Virtually every driver knows that buying a new car puts a strain on your bank account. Obviously, there's just no way around spending a good chunk of your money if you want a safe, reliable, high-quality, new car. Beyond the common knowledge that new cars are expensive, however, there are multiple new car pricing basics you should know before you head to your local dealership. Car pricing is way more complicated than many drivers realize before they arrive at the dealership to sign their purchase paperwork, but by understanding the basics, you can save a ton of money. So what are some things you should know before you buy that Nissan Altima you've been eyeing?

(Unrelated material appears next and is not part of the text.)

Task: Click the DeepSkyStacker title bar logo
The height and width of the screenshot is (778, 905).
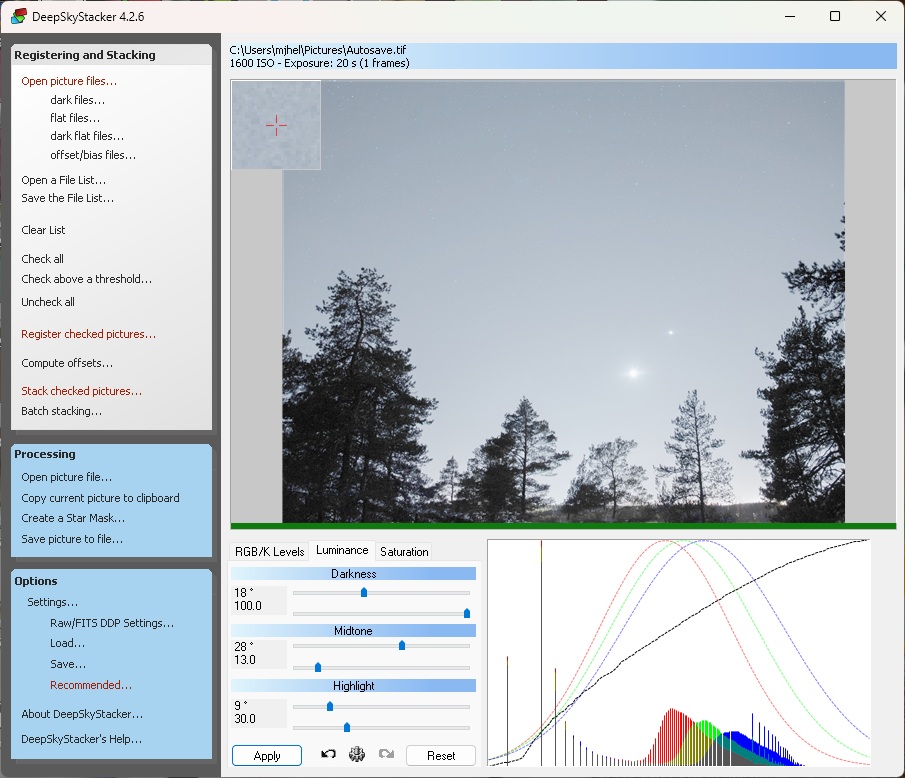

Remember that most new cars do not come with one concrete price tag. The price that the dealership pays the manufacturer for a car, the price the manufacturer suggests that the dealership charges for the car, and the price the dealership actually charges for it are all different.
These extra charges leave a lot of room for car salesmen and dealerships to advertise misleadingly low prices and trick you into paying thousands of dollars more than you expected when it comes time to actually take ownership of your new car. Understanding the essential pricing basics of new cars can prevent you from getting blindsided by a much higher price than you expected. It can also help you spot dealer scams and avoid overpaying for your new car.
The dealer cost of a new Altima is the price that your local dealership paid to purchase the vehicle from its manufacturer.
Knowing how much a dealership paid for a specific vehicle can help you determine whether or not to negotiate the sticker price of the car in order to avoid getting scammed or overpaying.
Manufacturer's Suggested Retail Price (MSRP)
The MSRP of a new car is the manufacturer-recommended sticker price of that car. It offers an estimate for how much you should expect to pay for a specific car if you buy it new at a dealership.
If you're not sure whether your local dealership is charging a fair price for a vehicle, check the car's MSRP before making a decision.
As its name suggests, the sticker price of a new car is the price that appears on the price tag sticker that is usually stuck to the window of the car on a dealership lot.
In order to judge the sticker price of a car, it's important to understand the basics of dealer cost versus MSRP versus sticker price. The sticker price of a new car should be no more than seven percent higher than its dealer cost. To assess whether or not the sticker price of a new car is fair or deserves negotiation, you have to also know the dealer cost in order to compare the two prices.
Is There Additional Fees?
Oftentimes, dealerships tack multiple additional fees onto the base price of your car before you can drive it off the lot. Some of these fees are unavoidable, but others are unnecessary or at least negotiable.
When you check out car prices, you're probably not thinking about sales tax. For most everyday items you buy, sales tax doesn't amount to much. However, when you make a major purchase-like buying a new car the taxes you have to pay can add several thousand dollars to your car's original price tag. Unfortunately, sales tax on your new vehicle is usually state-mandated and non-negotiable.
Sales tax can be confusing and difficult to estimate because every state charges a different sales tax and certain cities add additional taxes as well. Research vehicle sales tax in your area before you head to your local dealership. If you're trading in your current vehicle for a new one, make sure that you are only taxed on the difference in price between the two cars. Some dealerships try to charge you sales tax on the full price of your new car even when you trade in your old one.
A documentation fee which covers the preparation of all paperwork and contracts that officially transfer your new car into your name is another additional charge that is Virtually unavoidable when you buy a new car. You should expect to pay between $100 and $300 in documentation fees.
While state sales tax and a documentation fee might be unavoidable, you shouldn't have to pay a dealer preparation fee when you buy your new car. Dealerships often charge this preparation fee under the pretense of compensation for dealership employees getting your car ready for you to take home. In reality, most car manufacturers pay dealerships to prepare the cars for their customers.
It's important to remember that when you are prepared before going to the dealership, you can save a lot of time and hassle. Know what you can afford and work with your dealer to find the right situation for yourself.